8 months ago

Childhood Obesity 

Obesity is defined as an abnormal or excessive accumulation of body fat that can be harmful to a person’s health. It is classified as a chronic disease that can lead to numerous pathologies such as diabetes, hypertension, heart disease and many more. Over 17% of children in france are overweight, of which 5% are obese. 

How is obesity determined in children?

It is particularly difficult to identify wether children are overweight or obese with the naked eye. BMI tests (waist circumference or body weight curve) are used to determine how overweight a child is. BMI is calculated by dividing the weight in kilos, divided by the height in metres squared. However, the interpretation of these results will be different. For instance, a 10 year old child with a BMI of 23 kg/m2 determines the child is overweight.

BMI in children is categorised into 3 phases: 

  1. Between 0 and 12 months : BMI increases due to weight gain in infants.
  2. Between 1 and 6 years : the child becomes thinner, therefore the BMI decreases.
  3. From 6 years to adulthood : Increase in BMI due to a rebound in adiposity

In addition to BMI, the body shape curve is also used to determine how overweight a child is. This is based on the height, weight, age and sex of the child. This curve should be monitored by a doctor at least twice a year to ensure that there isn’t a sudden increase in the child’s weight. 

Some small but essential advice: the 1st 1000 days of a child’s life are crucial, which is why it is essential to track children’s weight in order to prevent obesity!

What does adiposity rebound correspond to?

Once children reach the age of 6, adiposity rebound may start and can be observed on the body weight curve of the child. During this period, a very small percentage of the child’s total mass is fat, and this instance is when children will start to gain more fat mass. If this phenomena occurs before the normal age, we would now have an early adiposity rebound, and the concerned children could be predispositioned to develop obesity or to becoming overweight, due to an abnormally high intake of food at an early age. 

Determinants linked to obesity/overweight in children 

Obesity is usually caused by an increase in food intake and/or a decrease in energy expenditure. For the past several years, we have seen the average energy expenditure in children decrease. This is strongly correlated to the abundance of games on consoles and computers, as well as the introduction of mobile phones. Children release less energy whilst interacting with these electronics and also tend to snack whilst doing so. 

In addition to consuming excess calories, a sedentary lifestyle, genetics, and other factors can also influence weight gain and obesity, such as psychological factors, socio economic difficulties, lack of sleep etc. Pregnancy can also play a role, as mothers tend to gain weight during this stressful period, as well as the father! Poor nutrition, gestational diabetes and smoking during this period can also have an impact on the child’s health. 

Are you aware of the different parenting styles and how they affect eating habits?

There are several different parenting styles: 

  • Authoritarian style: children are expected to obey parental demands, without discussion. There is limited affection within the family. In the area of nutrition the child has no ability to regulate their own intake of food. They are forced to finish their plates, or eat what they are given to eat, which impairs the knowledge of their own preferences and metabolism.

Tasks to carry out ::
- A) In the text on childhood obesity, how often should a doctor monitor a child's body shape curve?
- B) For each statement, say whether it agrees with the text on childhood obesity, and quote the words of the text that decide it.
(i) More than 17% of children in France are overweight.
(ii) A child's BMI rises between the ages of 1 and 6.
(iii) Adiposity rebound may begin once children reach the age of 6.

Entries supplied ::

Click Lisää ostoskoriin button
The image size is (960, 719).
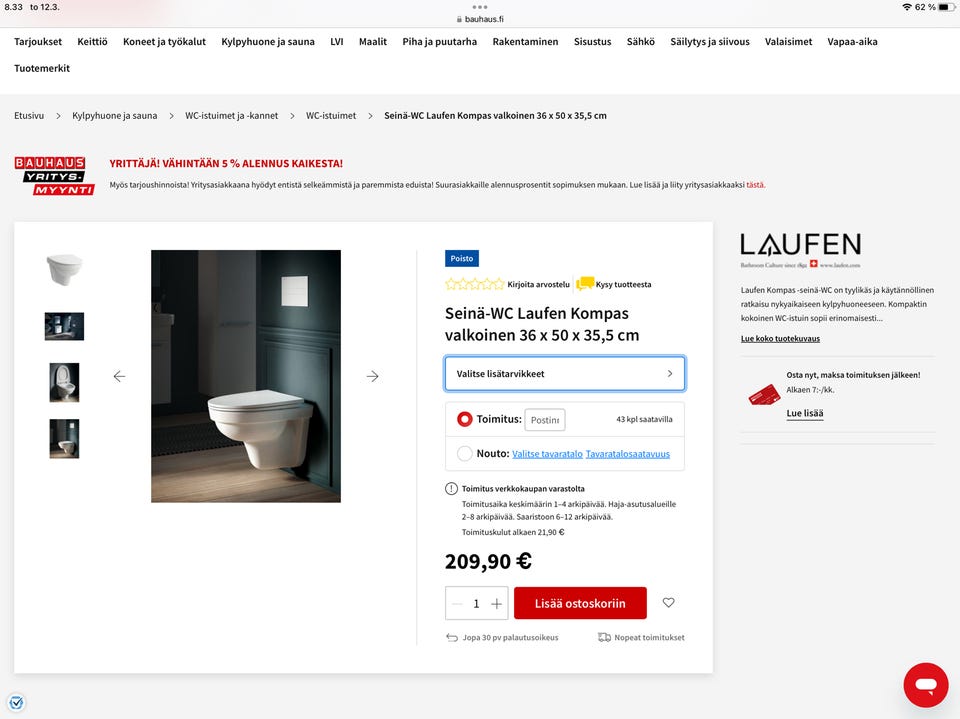(580, 603)
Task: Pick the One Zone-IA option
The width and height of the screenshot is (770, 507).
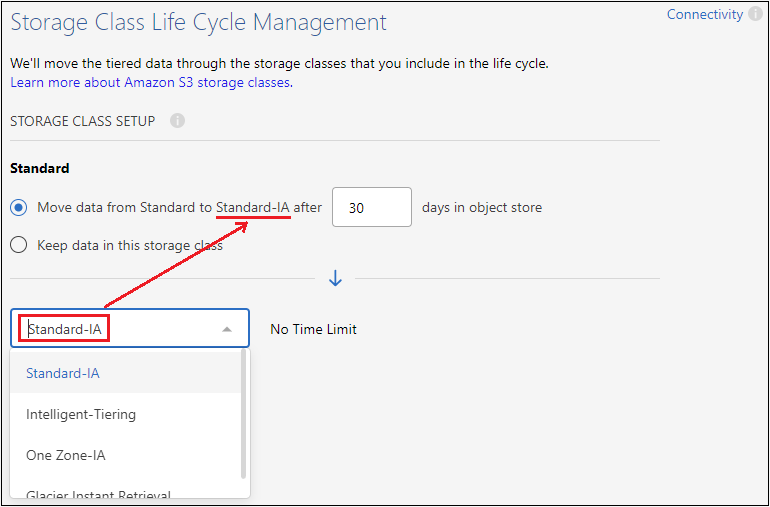Action: point(65,455)
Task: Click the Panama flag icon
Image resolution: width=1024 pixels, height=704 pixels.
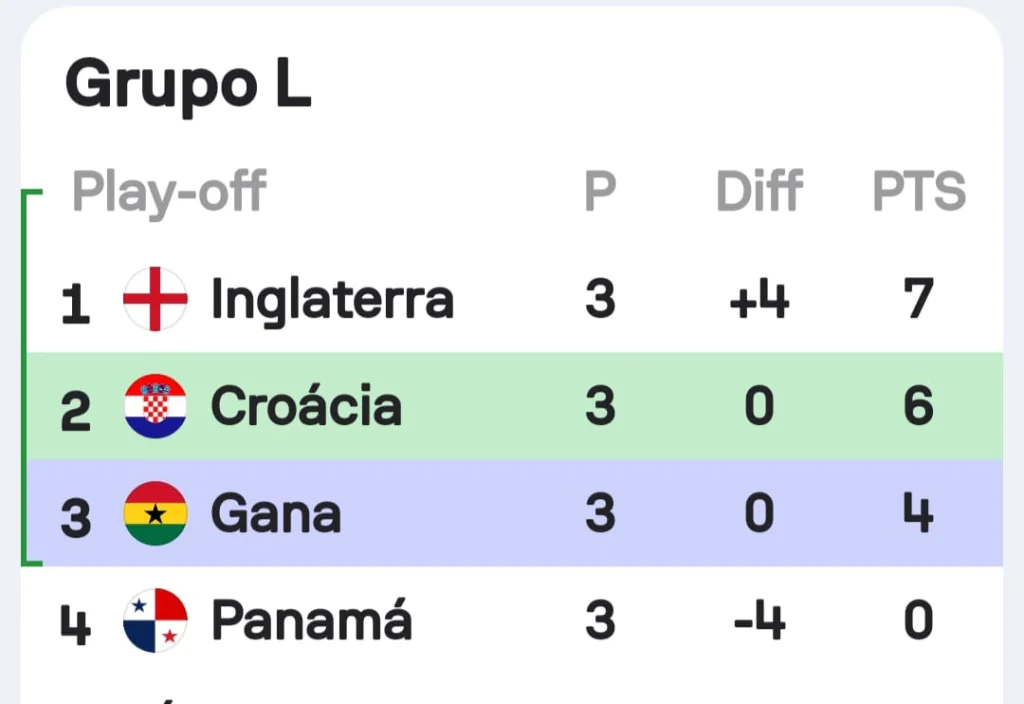Action: click(155, 620)
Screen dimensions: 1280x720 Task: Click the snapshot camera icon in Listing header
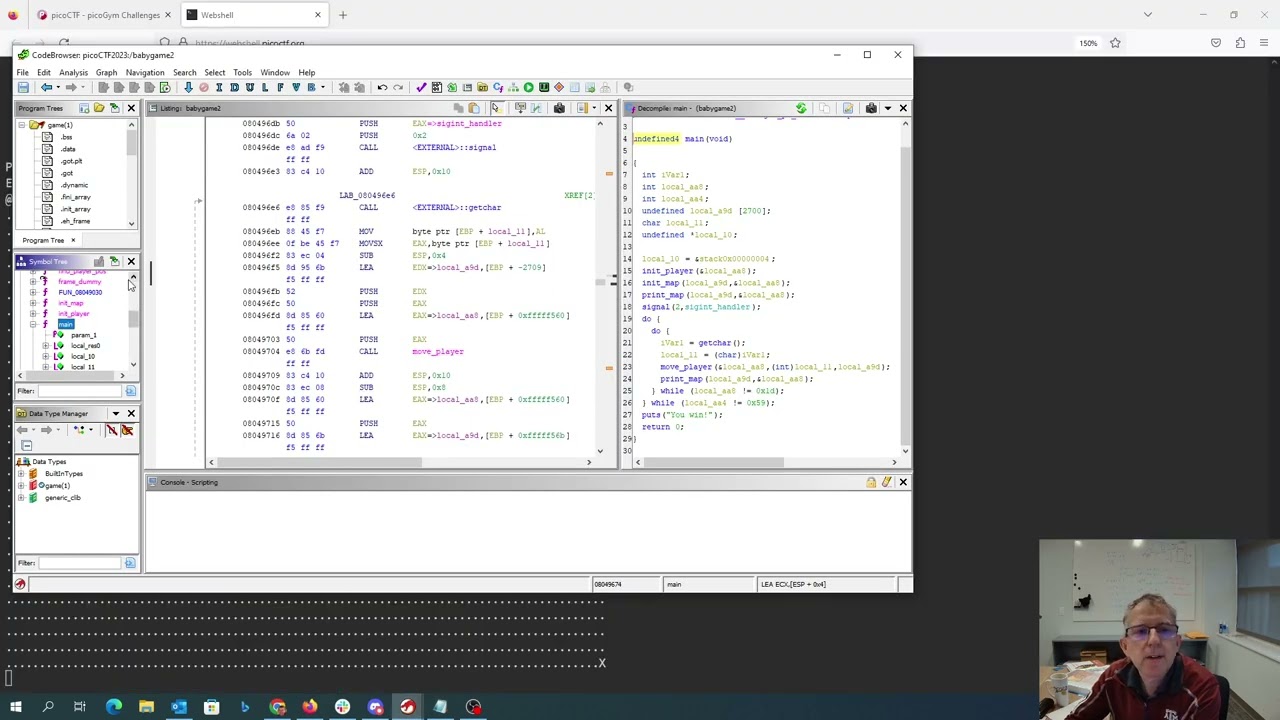(x=559, y=108)
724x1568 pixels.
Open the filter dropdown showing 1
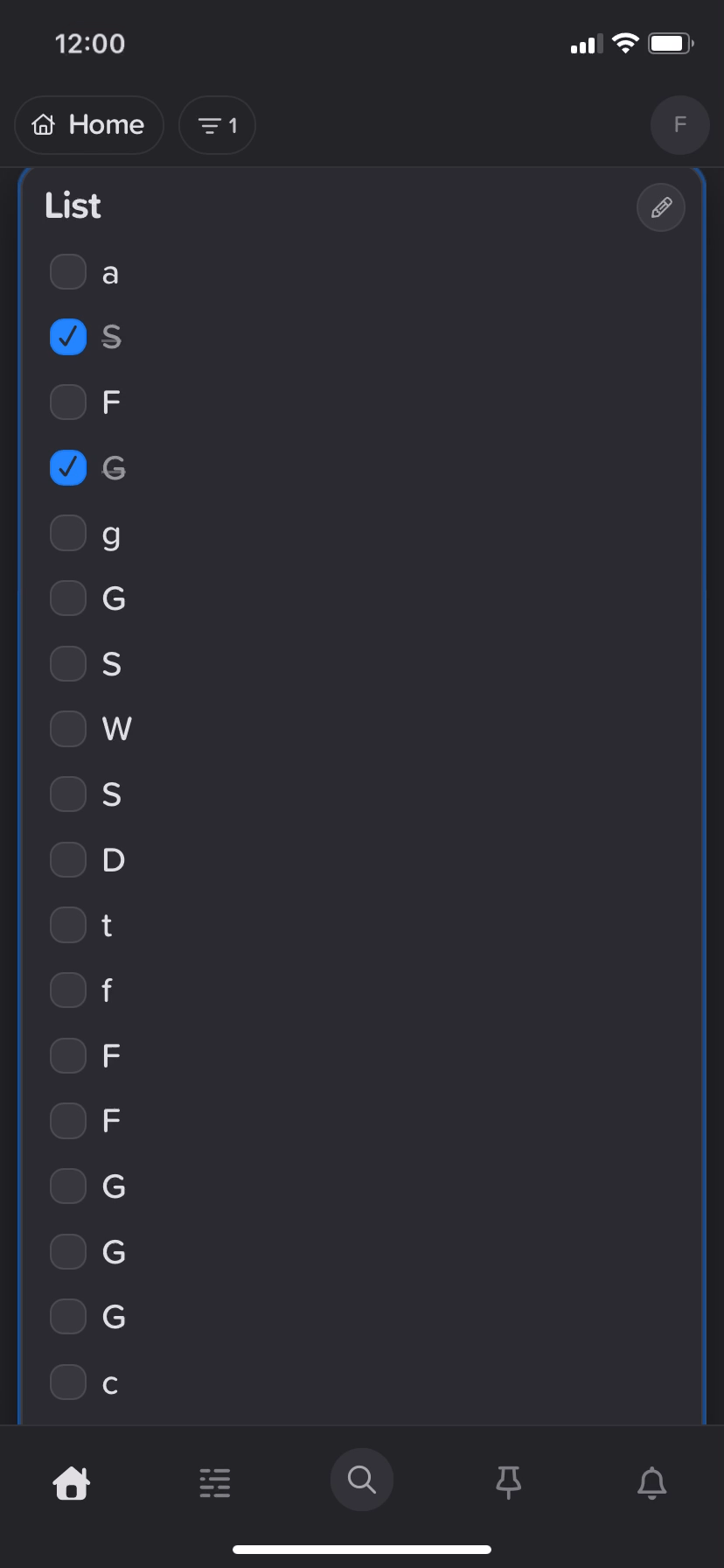click(217, 125)
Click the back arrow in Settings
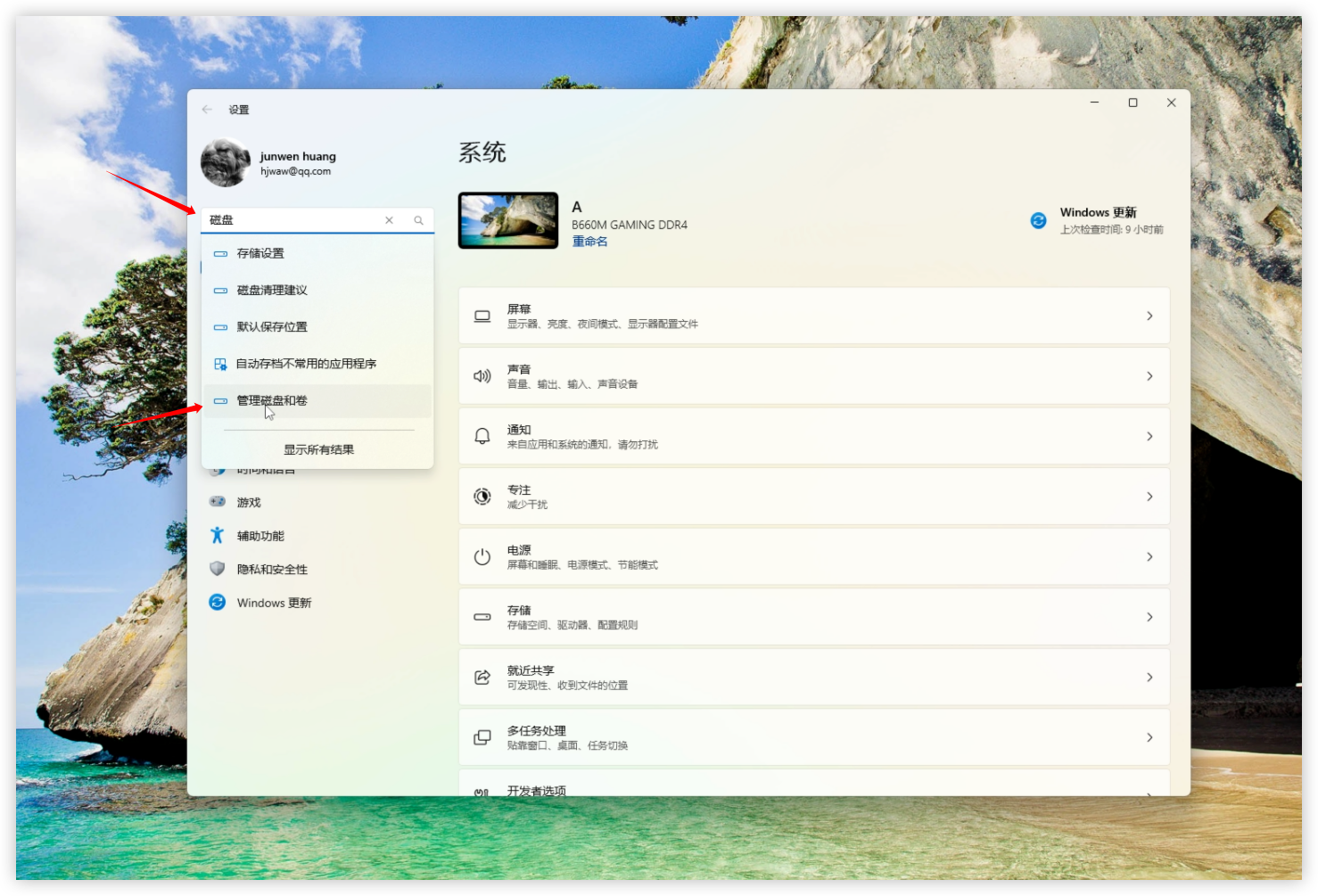Viewport: 1318px width, 896px height. [207, 110]
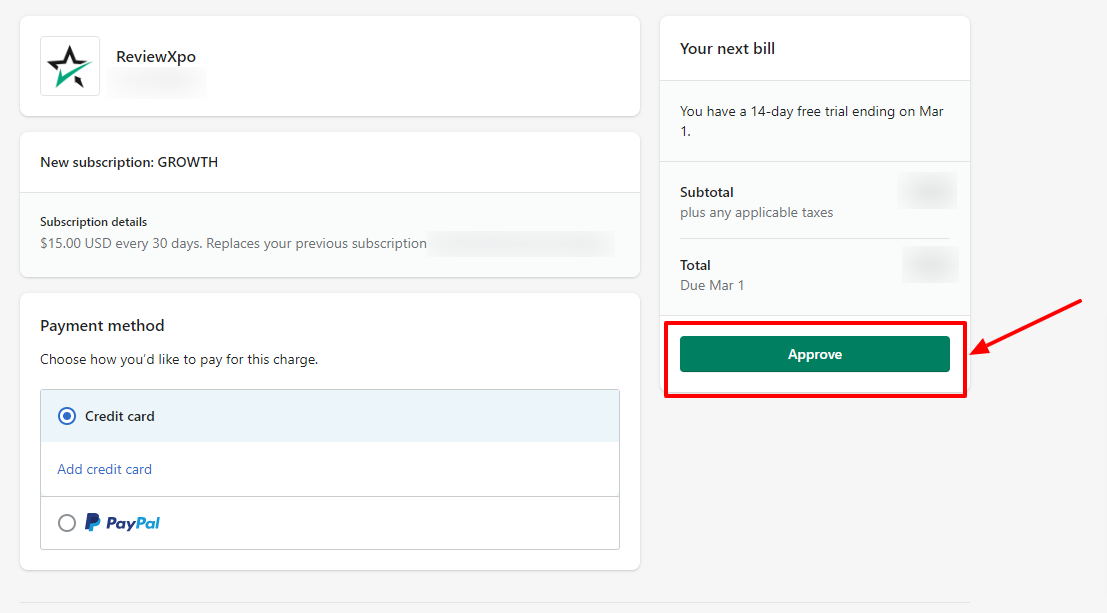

Answers by item ::
- A) At least twice a year.

- B)
(i) Yes: "Over 17% of children in france are overweight"
(ii) No: "Between 1 and 6 years : the child becomes thinner, therefore the BMI decreases."
(iii) Yes: "Once children reach the age of 6, adiposity rebound may start"